Wednesday, 19 November 2008

An embarrassing climate measurement mistake


Governments around the world are making expensive decisions designed to combat global warming based on the evidence provided by scientists showing that world temperatures are in fact rising. Most influential among those scientists is Dr James Hansen of Nasa's Goddard Institute for Space Studies (GISS) who has tackled the complex task of taking the readings from thousands of individual meteorological measuring stations to come up a virtual temperature reading for the world as a whole. So when GISS pronounced earlier this month that October 2008 was the warmest October on record there was a heightened sense of alarm among those with the task of reaching an international agreement to stop the dreaded gas emissions held to be responsible.


How embarrassing, then, that GISS has now had to withdraw its alarmist findings. Last month was only shown to be the hottest ever because the data Dr Hansen put in to his wonderfully powerful computer was substantially wrong.

You can get the picture from this pair of pictures which show a before the correction and after the correction computerised map of the world temperature in October. In the first map you will notice a large area of dark brown over Russia indicating average temperatures that were eight degrees and more above the average in the base period from 1951 to 1980. In the second map the brown has retreated considerably after a couple of sceptical climate change blogs, Watts Up With That and Climate Audit, began detailed analysis of the GISS data and made an astonishing discovery. As Christopher Booker reported in the London Daily Telegraph: "The reason for the freak figures was that scores of temperature records from Russia and elsewhere were not based on October readings at all. Figures from the previous month had simply been carried over and repeated two months running."

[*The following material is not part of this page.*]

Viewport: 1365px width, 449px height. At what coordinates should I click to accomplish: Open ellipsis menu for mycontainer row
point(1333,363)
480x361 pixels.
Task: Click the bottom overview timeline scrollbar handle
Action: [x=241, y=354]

With itsw credibility under attack, GISS was forced into damage control. To quote Christopher Booker again:


"GISS began hastily revising its figures. This only made the confusion worse because, to compensate for the lowered temperatures in Russia, GISS claimed to have discovered a new 'hotspot' in the Arctic - in a month when satellite images were showing Arctic sea-ice recovering so fast from its summer melt that three weeks ago it was 30 per cent more extensive than at the same time last year.
A GISS spokesman lamely explained that the reason for the error in the Russian figures was that they were obtained from another body, and that GISS did not have resources to exercise proper quality control over the data it was supplied with. This is an astonishing admission: the figures published by Dr Hansen's institute are not only one of the four data sets that the UN's Intergovernmental Panel on Climate Change (IPCC) relies on to promote its case for global warming, but they are the most widely quoted, since they consistently show higher temperatures than the others."